Blackpanda unveils study on SME cyber risks across Asia Pacific
BLACKPANDA, headquartered in Singapore, is Asia’s leading digital forensics and cyber security firm. It recently released its first proprietary study, analyzing cyber security vulnerabilities in SME companies across the Asia Pacific region.
The security firm utilized in-house external attack surface management (ASM) scans and data to identify top vulnerabilities that represent significant risk level where threats are recommended to be resolved as soon as practicable or within a matter of days to prevent potential infiltration by attackers to launch an attack.
Gene Yu, CEO of Blackpanda Group stressed that humans, not technology is behind cyberattacks,
“Even cybersecurity experts forget that in cybercrime, we are actually dealing with people, who are the criminals themselves, not the technology. Often it is technology that is the focus of a cybersecurity solution, when it is in fact, humans behind the digital crimes,” Yu explained saying that part of his company’s success is actually clamping down of cybercriminals themselves.

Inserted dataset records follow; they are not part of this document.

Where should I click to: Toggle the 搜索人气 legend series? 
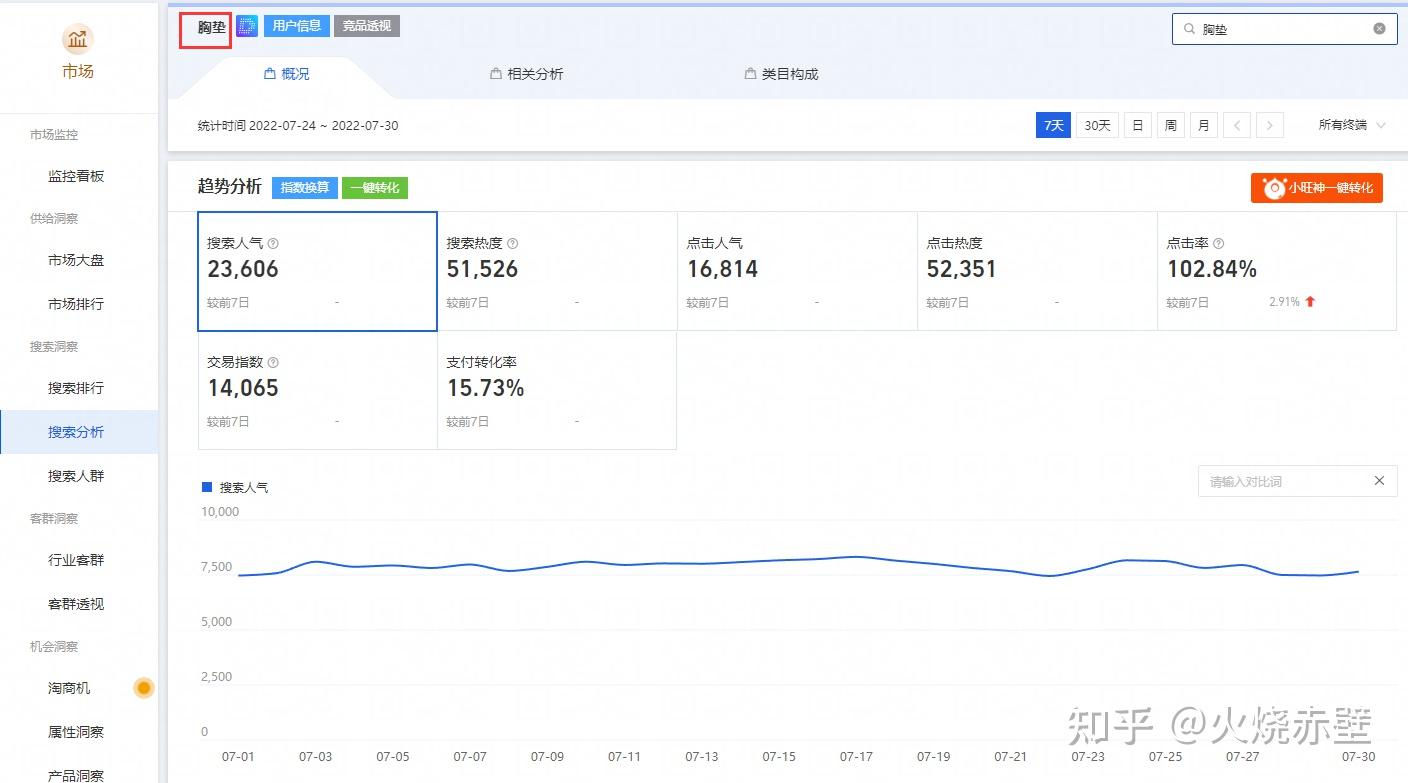pyautogui.click(x=235, y=487)
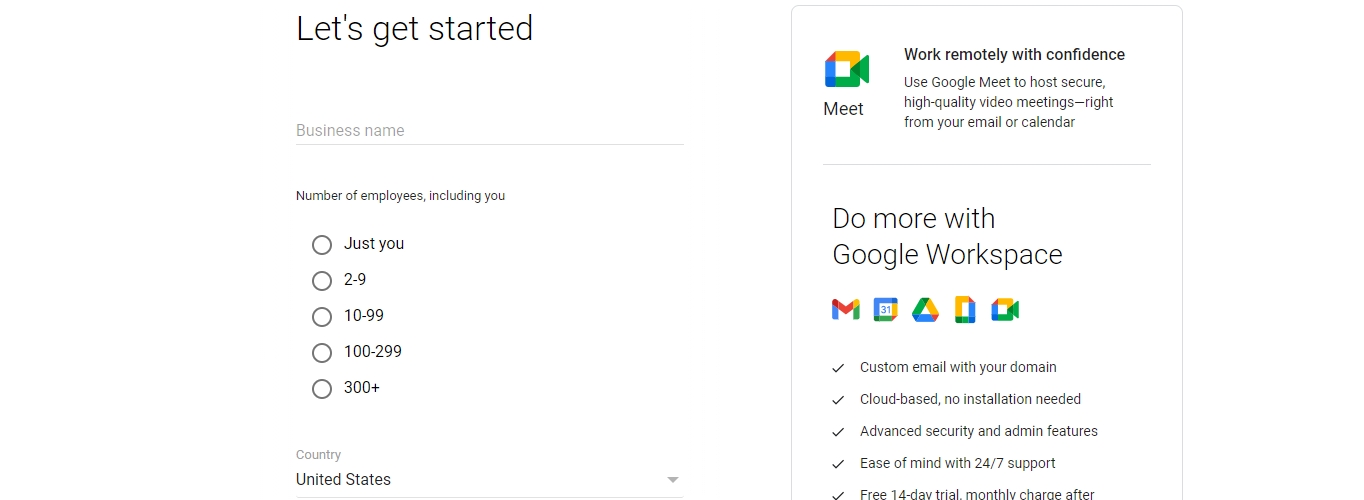This screenshot has height=500, width=1364.
Task: Click the Do more with Google Workspace heading
Action: (947, 237)
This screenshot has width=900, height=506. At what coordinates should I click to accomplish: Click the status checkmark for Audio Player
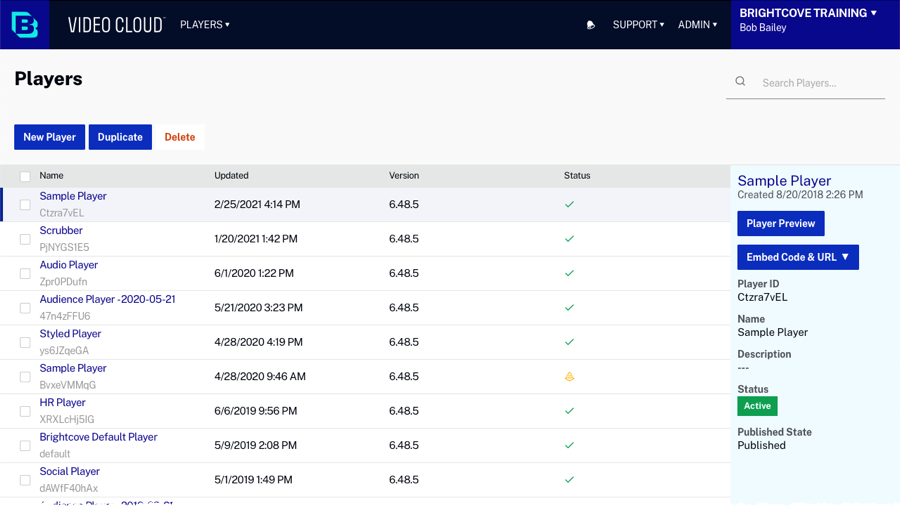(x=569, y=273)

The report underscores how budget constraints and a lack of focus on preventative measures leave SMEs particularly exposed to potentially devastating cyberattacks.
“Our study shows that in the cybersecurity landscape for SMEs in the Asia Pacific region, giving resource-strapped businesses access to the protection and expertise they need to stay secure in an increasingly digital world,” Yu stressed.
The study identified three key areas where SMEs are most at risk. First is compromised assets such as email breaches. Yu said and emails seems innocuous but Blackpanda has classified it as a high-risk attack, representing 71.68 percent of total risks. This leaves SMEs highly susceptible to information leakage and phishing attacks.
It also lists, exposed web services, comprising 69.92 percent of high-risk exposures, presenting entry points for damaging web-based attacks. Finally, not patching or updating software or programs known to have vulnerabilities represent 59.96 percent of system security problems. Though classified only as a medium-risk issue. It still highlights the urgency for businesses to address basic patching and software updates.
“The majority of the cyber incidents we encounter can be traced back to fundamental vulnerabilities that remain unpatched…As part of our commitment at Blackpanda…we are not only focused on responding to these emergencies but also on significantly reducing the occurrence of such attacks across the entire market.”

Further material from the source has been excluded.